The obvious option is a bigger cylinder. However this isn't always a good option, eg when renting, or if budget is lacking. There are other options.


Higher Thermostat Temperature

The simplest way to increase capacity is to turn the HW thermostat up. This means the hot water is used more slowly, as less of it is needed to bring the shower or bath upto the required temp. Thus the HW lasts longer.

If incoming water is 10C, and HW temps are 55C and 75C before and after adjustment, the capacity increase is (75-10)/(55-10) = 1.44 or 44% more.

Avoid temperatures that are a burn risk.

A lot of electric immersion heaters can be set to any desired temperature, even burn risk temperatures such as 95°C. Newer immersion heater thermostats can't be set to these elevated temperatures.

Gas boiler water heating works a bit differently, and the cylinder stat should be set to a temp below the primary circuit temp. If its set higher, the circulation pump will run continuously, using power for no gain. Primary temp varies according to system design and setting, but if the pump runs all day, the cylinder stat is set too high.

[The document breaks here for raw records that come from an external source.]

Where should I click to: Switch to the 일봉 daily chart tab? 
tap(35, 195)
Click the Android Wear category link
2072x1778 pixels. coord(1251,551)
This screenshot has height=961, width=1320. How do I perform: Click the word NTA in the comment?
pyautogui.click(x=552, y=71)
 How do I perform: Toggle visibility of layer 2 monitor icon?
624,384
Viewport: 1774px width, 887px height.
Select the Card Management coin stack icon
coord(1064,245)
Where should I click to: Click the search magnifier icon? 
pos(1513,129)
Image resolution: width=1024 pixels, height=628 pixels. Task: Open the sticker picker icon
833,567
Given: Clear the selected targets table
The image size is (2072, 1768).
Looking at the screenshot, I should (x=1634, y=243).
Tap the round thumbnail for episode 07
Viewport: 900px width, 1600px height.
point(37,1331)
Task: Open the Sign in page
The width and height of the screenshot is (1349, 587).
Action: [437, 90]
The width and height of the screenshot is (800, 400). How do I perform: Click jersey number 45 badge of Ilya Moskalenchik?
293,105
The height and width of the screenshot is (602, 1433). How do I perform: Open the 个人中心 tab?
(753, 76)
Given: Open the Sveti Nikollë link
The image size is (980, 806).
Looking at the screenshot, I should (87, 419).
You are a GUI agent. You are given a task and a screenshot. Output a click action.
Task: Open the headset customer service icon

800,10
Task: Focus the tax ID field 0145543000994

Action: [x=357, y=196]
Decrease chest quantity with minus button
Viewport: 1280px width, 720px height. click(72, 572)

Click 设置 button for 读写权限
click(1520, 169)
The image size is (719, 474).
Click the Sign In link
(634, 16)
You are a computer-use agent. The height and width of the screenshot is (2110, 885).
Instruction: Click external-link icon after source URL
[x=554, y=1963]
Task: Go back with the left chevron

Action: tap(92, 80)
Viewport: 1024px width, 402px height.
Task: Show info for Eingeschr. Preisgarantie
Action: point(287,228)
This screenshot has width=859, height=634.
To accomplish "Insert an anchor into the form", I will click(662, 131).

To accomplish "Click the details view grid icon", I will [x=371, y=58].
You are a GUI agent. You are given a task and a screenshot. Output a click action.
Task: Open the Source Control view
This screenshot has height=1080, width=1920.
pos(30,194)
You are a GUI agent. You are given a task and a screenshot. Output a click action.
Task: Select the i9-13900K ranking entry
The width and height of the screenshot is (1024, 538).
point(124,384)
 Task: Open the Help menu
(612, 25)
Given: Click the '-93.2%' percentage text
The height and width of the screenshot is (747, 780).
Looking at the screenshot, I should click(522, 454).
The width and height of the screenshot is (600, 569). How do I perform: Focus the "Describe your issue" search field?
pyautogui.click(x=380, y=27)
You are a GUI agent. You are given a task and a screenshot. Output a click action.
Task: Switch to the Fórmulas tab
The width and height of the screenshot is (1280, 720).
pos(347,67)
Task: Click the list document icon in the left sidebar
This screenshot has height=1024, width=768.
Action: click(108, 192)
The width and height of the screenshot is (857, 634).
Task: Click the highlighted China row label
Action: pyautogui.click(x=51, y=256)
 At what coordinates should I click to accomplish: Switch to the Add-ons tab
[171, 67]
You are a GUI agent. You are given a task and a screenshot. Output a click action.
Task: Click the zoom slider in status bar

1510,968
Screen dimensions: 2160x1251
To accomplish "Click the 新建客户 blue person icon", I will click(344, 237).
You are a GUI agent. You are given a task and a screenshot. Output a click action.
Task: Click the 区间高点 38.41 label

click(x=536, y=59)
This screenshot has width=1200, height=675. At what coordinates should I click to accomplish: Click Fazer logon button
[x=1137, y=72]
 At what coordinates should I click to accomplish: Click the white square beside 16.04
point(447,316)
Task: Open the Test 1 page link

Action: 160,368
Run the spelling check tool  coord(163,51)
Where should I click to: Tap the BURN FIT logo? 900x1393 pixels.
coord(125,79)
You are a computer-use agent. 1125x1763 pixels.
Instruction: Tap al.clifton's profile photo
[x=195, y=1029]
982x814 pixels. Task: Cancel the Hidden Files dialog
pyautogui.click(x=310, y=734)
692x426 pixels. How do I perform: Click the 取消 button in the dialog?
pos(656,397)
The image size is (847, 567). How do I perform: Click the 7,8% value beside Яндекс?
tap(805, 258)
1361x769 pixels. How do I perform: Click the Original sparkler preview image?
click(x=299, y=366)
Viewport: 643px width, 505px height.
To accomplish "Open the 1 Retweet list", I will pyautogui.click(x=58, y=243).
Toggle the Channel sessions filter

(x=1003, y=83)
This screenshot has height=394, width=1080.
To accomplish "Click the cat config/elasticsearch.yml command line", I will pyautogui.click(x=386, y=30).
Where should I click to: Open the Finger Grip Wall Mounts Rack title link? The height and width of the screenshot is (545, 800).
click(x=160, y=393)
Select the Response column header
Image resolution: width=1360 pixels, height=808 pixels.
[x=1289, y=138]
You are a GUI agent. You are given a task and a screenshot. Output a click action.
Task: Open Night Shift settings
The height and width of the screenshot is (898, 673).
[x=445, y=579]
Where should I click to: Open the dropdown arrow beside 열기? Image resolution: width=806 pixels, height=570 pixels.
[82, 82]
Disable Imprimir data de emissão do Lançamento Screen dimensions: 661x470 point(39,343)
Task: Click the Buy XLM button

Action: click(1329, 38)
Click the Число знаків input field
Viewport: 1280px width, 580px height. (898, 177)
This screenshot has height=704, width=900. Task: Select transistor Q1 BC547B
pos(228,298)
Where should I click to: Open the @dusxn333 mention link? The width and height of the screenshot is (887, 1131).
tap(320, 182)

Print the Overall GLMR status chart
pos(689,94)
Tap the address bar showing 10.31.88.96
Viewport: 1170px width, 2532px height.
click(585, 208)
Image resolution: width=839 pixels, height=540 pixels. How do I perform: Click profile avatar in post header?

The possible downsides are the scald risk if too hot, increased scaling in hard water areas, and increased standing heat loss from the cylinder.


Aeration

Aeration of shower and taps reduces water use, making a given amount of hot water last longer. Aerators are cheap and easy to fit to showers.


Slower booster pump

A Shower boost pumps with no speed adjustment can have max flowrate & pressure reduced with a valve, if one isn't already fitted, giving longer shower time.

Drain Heat Exchanger

A lot of heat goes down shower drains. Nearly the entire contents of the hot water cylinder in fact.

A Drain Heat Exchanger recovers a percentage of this heat, returning it to the shower cold feed. So less hot water is needed to bring it upto temp, and the hot water lasts longer.

By reducing energy use, these exchangers can pay back their cost several times over in some cases. Actual payback depends on system design and use, and only sometimes justifies their use.


Move Thermostat Lower

HW cylinder thermostats are typically 2/3 the way down the cylinder on gas heated systems, but are sometimes higher up. If higher up, moving it down can increase HW capacity.

HW cylinders heat up from the top section downwards, and water below the stat will be at lower temp than the stat setting. Often this cooler water is no more than lukewarm.

Moving the thermostat down increases HW quantity in the cylinder. The implications depend on where the stat is in relation to the heating element or built in exchanger.

  • If the stat was high up and is moved to 2/3 down, things will behave normally after moving
  • If the stat is moved lower than the electric heating element, the water may overheat. This needs to be checked for when the stat is moved, and if it occurs the stat needs to be moved back up. Electrically heated hot water must not be left in an overheating condition.
  • If the stat is moved lower than the exchanger in a gas powered system, the water doesn't overheat, but the circulation pump runs continuously. If this occurs, move the stat further up to avoid any energy waste.


Solar Preheater

A solar preheater produces a batch of warm water which is fed into the cylinder when hot water is used, rather than the HW cylinder drawing cold water. Whether this increases effective HW capacity depends on the temp of the incoming solar preheated water, and what the HW is used for.

  • Hot preheated water increases effective capacity
  • Warm preheated water increases effective capacity with baths, but not other uses

There are several designs of solar preheater, with performance, cost, payback and ease of fitting varying widely.

With any solar thermal equipment, any proposed system needs proper assessment before construction, as many designs never pay back their cost. Professionally supplied systems are worse than properly designed DIY ones in this respect.